As predicted, the pain started in Patty’s left knee, and in 2013, she had a total knee replacement; something she described as the most painful experience of her life.
“The outcome of my first knee replacement was good, but the healing process was really hard,” Patty recalled. “I woke up from the surgery in horrible pain, so I was prescribed oxycontin. It helped, but it was difficult to wean off of. It was just a long, painful process overall.”
Within a couple years of having her left knee replaced, Patty began to have pain in her right knee. Knowing another joint replacement was probably in her future, Patty decided to talk to a specialist. Her previous surgeon from another health system had since retired, so Patty decided to make an appointment with Riverview Health Physicians Orthopedics & Sports Medicine, where she would be scheduled for her second knee replacement.
But despite her growing discomfort, Patty’s nerves ended up getting the best of her and she canceled her surgery two months prior. Inevitably, her knee pain continued to get worse.
Finally during the summer of 2017, water skiing became so painful for Patty that she knew she wouldn’t be able to continue to ski if something didn’t change. Patty decided to make another appointment with Riverview Health, and she got her knee replacement rescheduled.
Although she was fearful, Patty was reassured that the new technology being used at Riverview Health would make her experience easier this time.
And it was. Thanks to a combination of cryoneurolysis—a procedure done prior to surgery that temporarily freezes nerve endings in the knee to dull or eliminate pain—and the tourniquet-less knee approach, which spares patients the thigh pain that comes with using a tourniquet during surgery, Patty felt better than ever after her joint replacement.
“The morning after surgery I woke up and I swear I could have walked around the block,” Patty said. “I thought, ‘this really doesn’t hurt, I can move it, I can bend it, there isn’t even that much swelling!’”

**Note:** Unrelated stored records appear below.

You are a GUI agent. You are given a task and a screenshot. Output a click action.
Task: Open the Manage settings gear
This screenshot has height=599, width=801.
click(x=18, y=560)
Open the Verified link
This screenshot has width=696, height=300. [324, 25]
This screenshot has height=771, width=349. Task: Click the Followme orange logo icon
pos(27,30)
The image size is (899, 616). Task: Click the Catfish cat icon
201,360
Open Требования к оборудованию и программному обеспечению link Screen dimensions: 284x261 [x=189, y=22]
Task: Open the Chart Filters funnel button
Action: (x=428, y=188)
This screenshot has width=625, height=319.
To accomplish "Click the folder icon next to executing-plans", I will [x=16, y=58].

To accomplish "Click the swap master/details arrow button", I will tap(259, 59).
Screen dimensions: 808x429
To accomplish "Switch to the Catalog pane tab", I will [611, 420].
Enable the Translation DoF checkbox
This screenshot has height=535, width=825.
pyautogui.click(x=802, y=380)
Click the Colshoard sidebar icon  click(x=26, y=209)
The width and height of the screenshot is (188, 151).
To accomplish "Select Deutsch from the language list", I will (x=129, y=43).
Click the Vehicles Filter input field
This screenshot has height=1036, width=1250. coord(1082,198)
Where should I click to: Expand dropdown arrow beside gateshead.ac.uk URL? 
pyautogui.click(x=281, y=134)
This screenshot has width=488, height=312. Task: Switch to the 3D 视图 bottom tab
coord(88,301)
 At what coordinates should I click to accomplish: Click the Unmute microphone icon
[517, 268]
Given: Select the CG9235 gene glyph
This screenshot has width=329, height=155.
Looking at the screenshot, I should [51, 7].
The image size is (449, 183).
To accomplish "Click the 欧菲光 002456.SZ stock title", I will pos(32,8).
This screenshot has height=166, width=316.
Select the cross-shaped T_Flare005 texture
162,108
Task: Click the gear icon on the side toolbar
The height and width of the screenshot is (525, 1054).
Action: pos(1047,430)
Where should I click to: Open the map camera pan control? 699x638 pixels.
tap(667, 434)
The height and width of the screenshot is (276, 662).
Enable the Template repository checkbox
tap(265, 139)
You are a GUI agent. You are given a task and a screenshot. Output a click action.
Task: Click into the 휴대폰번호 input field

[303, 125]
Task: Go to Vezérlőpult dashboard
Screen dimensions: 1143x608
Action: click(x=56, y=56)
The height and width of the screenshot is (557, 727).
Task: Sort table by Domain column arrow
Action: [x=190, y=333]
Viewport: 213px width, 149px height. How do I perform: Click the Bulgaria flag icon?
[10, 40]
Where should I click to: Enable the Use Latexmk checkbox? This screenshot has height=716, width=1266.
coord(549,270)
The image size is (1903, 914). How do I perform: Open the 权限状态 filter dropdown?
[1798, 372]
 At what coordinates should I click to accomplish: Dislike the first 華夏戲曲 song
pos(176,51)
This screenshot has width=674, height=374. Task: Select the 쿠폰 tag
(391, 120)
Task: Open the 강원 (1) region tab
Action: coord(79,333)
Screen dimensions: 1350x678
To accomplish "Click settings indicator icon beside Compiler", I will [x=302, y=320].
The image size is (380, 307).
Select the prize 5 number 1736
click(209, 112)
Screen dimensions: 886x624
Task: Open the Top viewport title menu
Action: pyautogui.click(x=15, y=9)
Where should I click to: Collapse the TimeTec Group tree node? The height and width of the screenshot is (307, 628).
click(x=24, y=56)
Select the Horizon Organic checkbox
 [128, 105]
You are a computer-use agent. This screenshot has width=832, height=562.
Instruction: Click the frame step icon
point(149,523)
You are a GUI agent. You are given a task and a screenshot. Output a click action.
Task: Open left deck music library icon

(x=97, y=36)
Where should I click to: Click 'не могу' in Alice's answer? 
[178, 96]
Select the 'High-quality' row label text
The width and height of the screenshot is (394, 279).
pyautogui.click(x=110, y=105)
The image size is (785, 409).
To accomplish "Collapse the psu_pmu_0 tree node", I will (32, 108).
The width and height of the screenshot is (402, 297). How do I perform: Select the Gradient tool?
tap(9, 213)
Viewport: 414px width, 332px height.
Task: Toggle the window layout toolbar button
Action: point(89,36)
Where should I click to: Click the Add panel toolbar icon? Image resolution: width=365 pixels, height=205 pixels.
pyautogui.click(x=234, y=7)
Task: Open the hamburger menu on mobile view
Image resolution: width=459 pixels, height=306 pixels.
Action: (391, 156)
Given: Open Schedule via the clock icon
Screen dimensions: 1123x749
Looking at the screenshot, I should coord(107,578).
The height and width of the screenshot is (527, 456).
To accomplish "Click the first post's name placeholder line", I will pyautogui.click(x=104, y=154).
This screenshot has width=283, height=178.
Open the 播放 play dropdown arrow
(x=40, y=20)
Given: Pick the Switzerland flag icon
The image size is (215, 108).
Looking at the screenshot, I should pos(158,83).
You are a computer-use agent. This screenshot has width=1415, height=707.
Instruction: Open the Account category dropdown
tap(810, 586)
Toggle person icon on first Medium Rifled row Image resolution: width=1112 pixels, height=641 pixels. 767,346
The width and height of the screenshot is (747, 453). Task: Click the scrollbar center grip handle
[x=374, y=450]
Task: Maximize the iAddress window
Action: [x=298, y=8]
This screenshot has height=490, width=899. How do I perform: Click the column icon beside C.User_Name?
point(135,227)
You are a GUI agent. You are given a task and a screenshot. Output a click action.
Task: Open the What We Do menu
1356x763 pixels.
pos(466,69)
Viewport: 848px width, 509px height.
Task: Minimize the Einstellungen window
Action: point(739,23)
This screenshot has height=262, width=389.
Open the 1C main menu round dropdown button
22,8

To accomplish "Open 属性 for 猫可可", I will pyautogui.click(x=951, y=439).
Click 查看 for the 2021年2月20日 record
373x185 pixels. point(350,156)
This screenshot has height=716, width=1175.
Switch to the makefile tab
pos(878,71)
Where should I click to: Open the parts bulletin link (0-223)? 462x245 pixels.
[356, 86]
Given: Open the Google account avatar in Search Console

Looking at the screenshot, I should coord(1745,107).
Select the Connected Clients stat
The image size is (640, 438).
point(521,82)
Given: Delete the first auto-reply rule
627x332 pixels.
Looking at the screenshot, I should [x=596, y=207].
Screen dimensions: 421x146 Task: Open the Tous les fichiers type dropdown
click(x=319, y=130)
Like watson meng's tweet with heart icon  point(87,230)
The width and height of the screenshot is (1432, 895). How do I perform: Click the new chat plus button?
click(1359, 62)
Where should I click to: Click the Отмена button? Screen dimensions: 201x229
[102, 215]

Because of the pain-reducing steps taken, Patty was able to decrease the dose of prescribed pain medication she took after surgery. More impressive still, within three months of having the procedure Patty started water skiing and playing doubles tennis again.
“I had an amazing experience,” Patty said. “All of my caregivers were great—my surgeon, the anesthesiologist, the nurses, the physical therapists. Everyone made sure I was comfortable and informed about what was going on.”
As for those who may be fearful to undergo a joint replacement surgery, Patty said not to hesitate to get the procedure done.
“The surgery has changed significantly from what it used to be,” Patty said. “Between the tourniquet-less approach and cryoneurolysis, my experience was amazingly easy.”